La force tranquille

Au PB, on adore Dominique A. Son dernier album baptisé "Éléor", qu'il viendra défendre sur la scène de la Belle électrique, nous donne une nouvelle fois raison.


Qualifier de classique un album de Dominique A pourrait laisser entendre qu'on a affaire à du A pur jus. Or ce n'est pas le cas d'Eléor (déjà parce qu'une telle chose n'existe pas vraiment) ; et son classicisme est à évaluer au regard des standards de la chanson ou du format pop. Des titres courts où un trio rock classique, donc, baigne dans des arrangements de violons enveloppants – qui succèdent ici aux cuivres du pas toujours compris Vers les lueurs – pour un résultat d'une grande simplicité et d'une grande douceur. Une certaine suavité comme le confie lui-même l'auteur de La Fossette.

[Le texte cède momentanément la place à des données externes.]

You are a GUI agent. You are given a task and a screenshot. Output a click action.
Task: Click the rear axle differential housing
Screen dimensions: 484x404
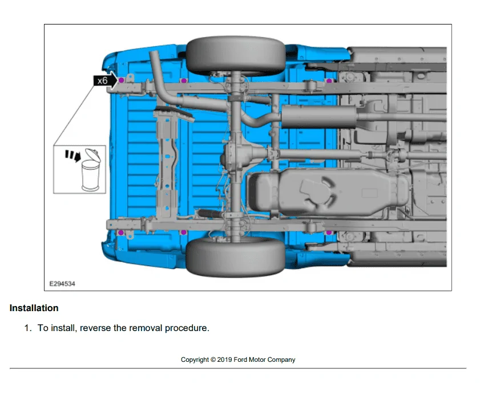coord(241,153)
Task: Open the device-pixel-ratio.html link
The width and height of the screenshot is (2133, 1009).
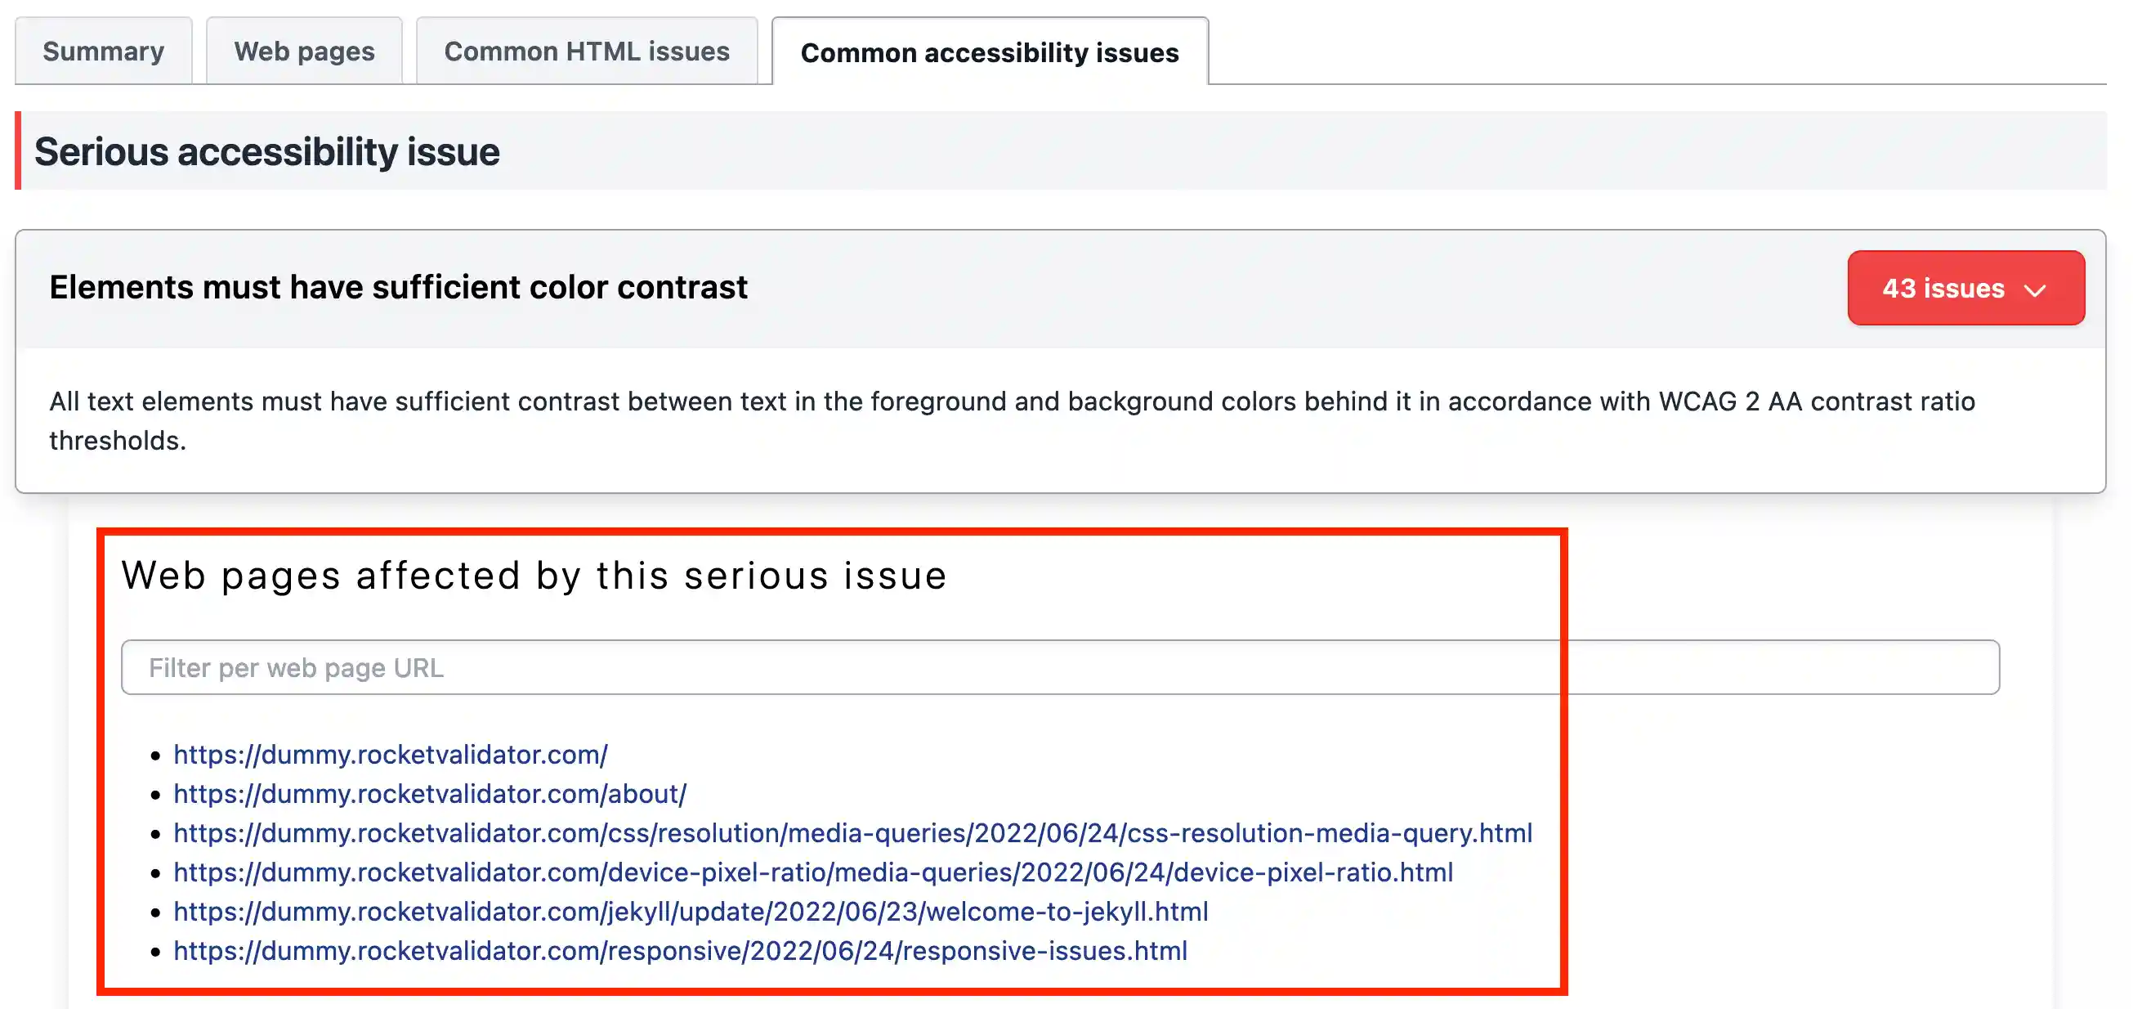Action: click(x=812, y=872)
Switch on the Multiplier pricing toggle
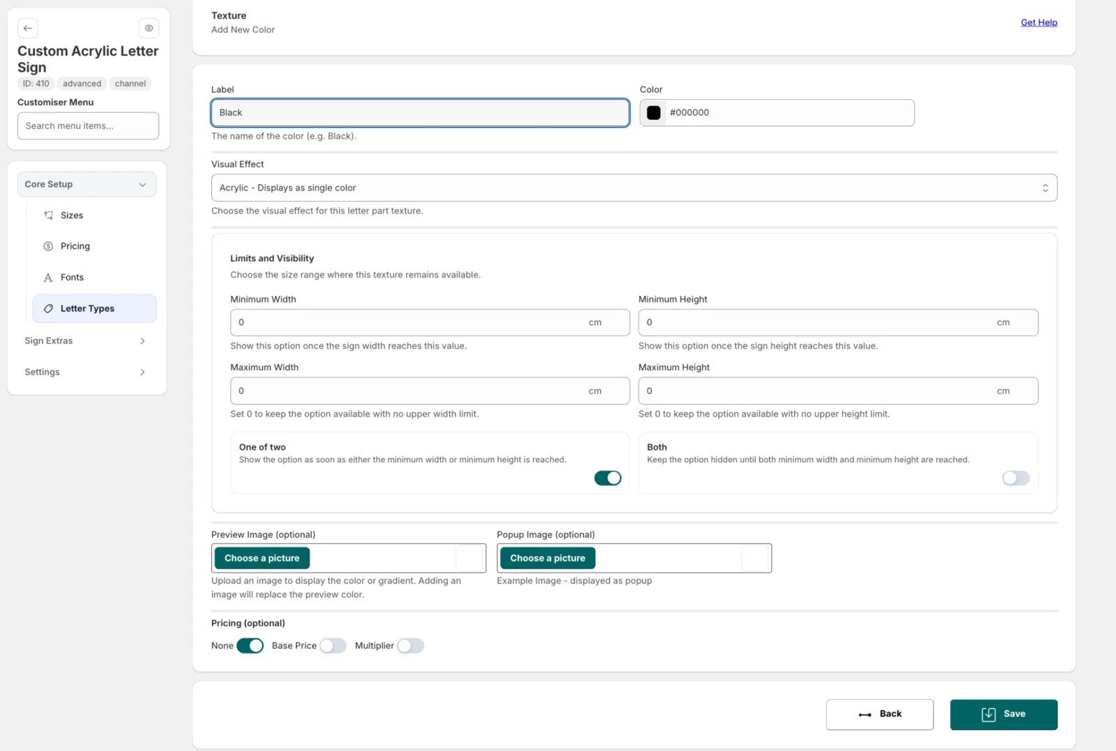Screen dimensions: 1116x751 [x=410, y=646]
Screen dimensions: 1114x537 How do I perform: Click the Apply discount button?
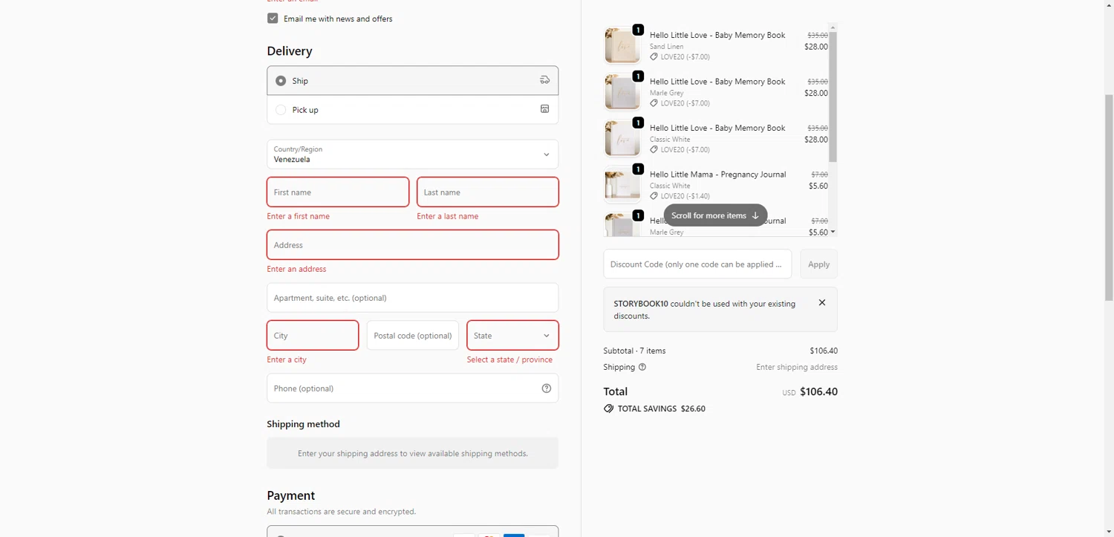[818, 264]
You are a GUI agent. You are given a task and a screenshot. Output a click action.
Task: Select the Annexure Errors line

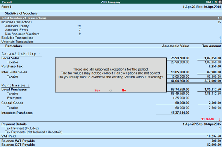[x=43, y=30]
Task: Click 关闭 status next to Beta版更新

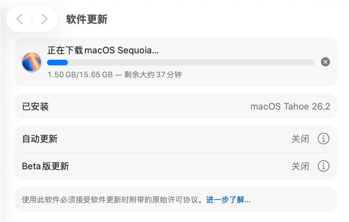Action: (300, 166)
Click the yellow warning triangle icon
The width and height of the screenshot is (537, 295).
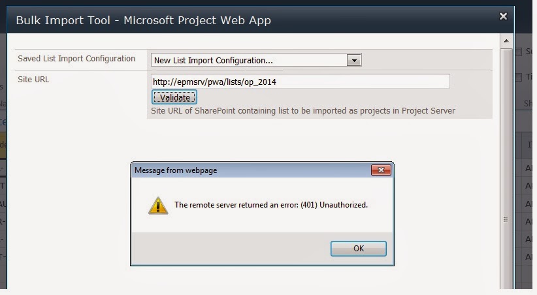157,205
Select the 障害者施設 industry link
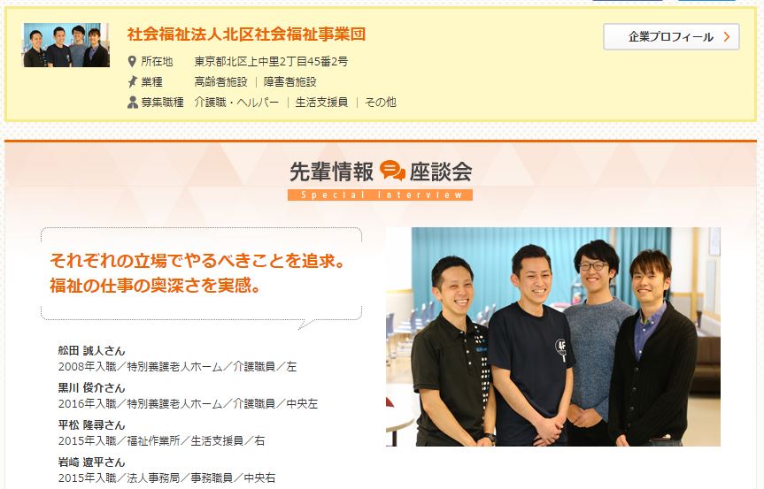This screenshot has height=489, width=764. click(289, 81)
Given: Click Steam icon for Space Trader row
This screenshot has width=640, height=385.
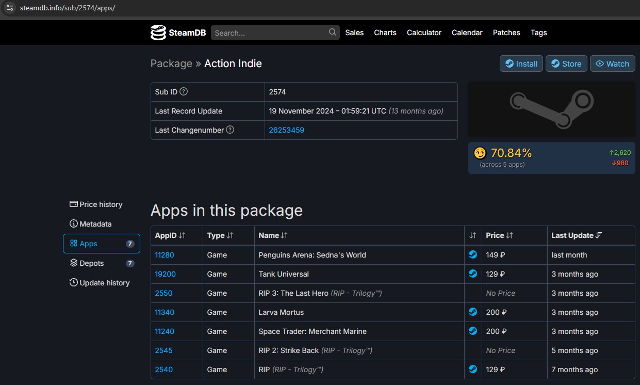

Cap Farvel ouvre en grand cet album de grands espaces qui, pour la plupart, appellent ou évoquent le renoncement, se cristallisent dans le fantasme du voyage par procuration (Par le Canada et ses violons oniriques). Et où la simple évocation des lieux (Central Otago, dont les guitares résonnent en écho à ces fascinantes syllabes du bout du monde, quelque part en Nouvelle-Zélande) suffit à traverser le monde.

Transport amoureux

Or du voyage au transport amoureux, il n'y a souvent chez A qu'un pas, comme en témoigne le sublime Au revoir mon amour, sur ces passions fugaces imaginées le temps d'un échange de regard quelque part dans la vie. Voilà le cœur d'Eléor : île troublante.

Dans le culte Génération X, l'auteur canadien Douglas Coupland appelait « ultra-nostalgie » la nostalgie du passé immédiat. Chez Dominique A, celle-ci se plaque aussi sur ce qui ne s'est pas passé parce qu'on s'y refuse (« Mieux vaut ne pas s'aimer qu'un jour ne plus s'aimer ») par peur de ce qui pourrait arriver.

Ou peut-être pour laisser ouvert en grand un champ infini des possibles (Une autre vie) qui se déclinerait en pensées et en cinémascope, ménageant une multitude de fictions pour soi-même faites d'horizons rêvés, rassurants parce qu'inaccessibles. Et qui nous emplirait d'une force tranquille, comme le fait ce dixième album dont on ressent déjà la nostalgie.